EXERCISE TASK:
Continue the article about the Atlanta Braves' young players from the point where it stops.

EXCERPTED TEXT:
++++++++++++++++++++

Braves happy the kids now have experience

It's a new era of Braves' Baseball, and the young kids that exploded onto the scene are now very important pieces of the Braves' puzzle. BravesCenter's Bill Shanks has more.

There were many reasons 2005 was a historic season for the Atlanta Braves. Of course, winning a division title for the fourteenth straight year was one. But even more noteworthy was the change in programming in the Braves' clubhouse. Instead of any regular mature shows, you could occasionally find ‘Blues Clues' on in the players' lounge.

Well, okay, that may be stretching it a bit. But the presence of kids in their early 20s making their big league debuts was, without a doubt, the story of last season. There were eighteen rookies on the roster at some point last season, twelve of whom made their major league debuts in 2005. The presence of all the young players was different for a clubhouse known for its veteran, business-like approach.

"It makes it a little more interesting," said Braves' ace John Smoltz. "You never know what you're going to get. Cartoon Network one day. These guys provide a lot of laughs."

They also supplied a lot of talent. It all started with Ryan Langerhans, Pete Orr, and Wilson Betemit on the Opening Day Roster. Then Kyle Davies made a startling debut in Boston in May, followed by Brian McCann rescuing the Braves in June, and Jeff Francoeur shocking the world in July. If not for the ‘Baby Braves,' there is no way the team would have returned to the playoffs.

"Beyond belief," Smoltz said, when asked to describe the impact of the youngsters. "I don't think anyone realizes what they did. It was blended so well and picked up so well by certain veterans on this club. Whenever you see a rash of young guys coming through, you can never imagine they can contribute like they did. I think it's just a great boost of confidence for them to be able to feel like no matter what happens this year they have the capability to be a big part of this organization."

And that's the main fact that excites many in the Braves' organization. The experience those young kids got last year, first battling for a spot in the postseason, and then playing in the division series against Houston, was invaluable. They‘ll still be young this season, but they‘ll have experience not many kids can say they have as they enter their second year in the majors.

++++++++++++++++++++

STORED ROWS:

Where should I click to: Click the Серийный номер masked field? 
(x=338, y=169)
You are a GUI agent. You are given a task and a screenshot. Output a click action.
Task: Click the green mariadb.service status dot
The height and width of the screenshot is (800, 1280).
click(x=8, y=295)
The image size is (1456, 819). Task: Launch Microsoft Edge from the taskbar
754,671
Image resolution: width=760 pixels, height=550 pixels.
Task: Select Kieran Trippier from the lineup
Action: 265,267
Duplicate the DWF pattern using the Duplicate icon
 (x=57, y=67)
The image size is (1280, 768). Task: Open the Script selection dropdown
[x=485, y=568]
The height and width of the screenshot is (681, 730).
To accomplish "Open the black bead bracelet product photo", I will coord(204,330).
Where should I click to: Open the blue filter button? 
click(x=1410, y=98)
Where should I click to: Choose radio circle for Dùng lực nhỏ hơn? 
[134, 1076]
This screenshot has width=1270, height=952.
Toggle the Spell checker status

++++++++++++++++++++

RESULT OF THE EXERCISE:
"They've knocked the newness off of being a big leaguer," Chipper Jones said. "They've come up and seen guys before and they know how they're going to get them out. I really look for more than a couple of our young guys to have some really big years. Obviously Francoeur, Ryan Langerhans and Kelly Johnson are prepared to take that next step. If they do that, we're going to have a very potent offense."

There are critics that will say these ‘Baby Braves' are due for a fall. The typical ‘second time around the league' argument is certain to come up this season, as many particularly expect McCann and Francoeur to struggle a bit. But Smoltz believes they'll handle the pressure just fine.

"Well one of the things is you don't want to take away their enthusiasm and excitement," Smoltz explained. "But at the same time you've got to allow them to know that when they get in a hole, it's not that deep of a hole that they can't get out. Sometimes in sports, when you don't experience those setbacks, and you keep having those good times, you need to realize what it's like to go through a bad time."

"All of them, in their way, experienced it in one way or another, and I think that's going to help for the future," Smoltz continued. "I don't think they've got personalities that will allow themselves to get too down, but instead stay focused during the year. We've got enough guys that will keep them in check, and not drive them crazy, from the standpoint of mechanics or this or that. I think they'll be fine."

The ‘sophomore jinx' talk will certainly pop up the first time Francoeur goes in a slump, or if one of the young pitchers hit's a wall. But Braves' Manager Bobby Cox says the development the kids got down on the farm should guard against any big letdown.

"Well our minor league system has really done a super job down there of developing," Cox said. "The nuts and bolts guys. It's hard work. There's nothing easy about it, but they're determined and focused and they come up real quick. The Scouting Department does a good job signing them. They've developed them very well down there."

"It's going to be a little frustrating for them in the early going because of last year's quick start and their ability to make an impact at such an early age," Smoltz said. "People are going to expect things way too fast. I just hope they're able to handle the lulls because there are going to be some. We just find a way to take over when they struggle a little bit. But they‘re good kids."

And, as we all know, there's more where those kids came from. We might not see twelve rookies make their debut in 2006, but the farm system should continue to supply the major league roster with any needed talent.

But 2005 will always be special.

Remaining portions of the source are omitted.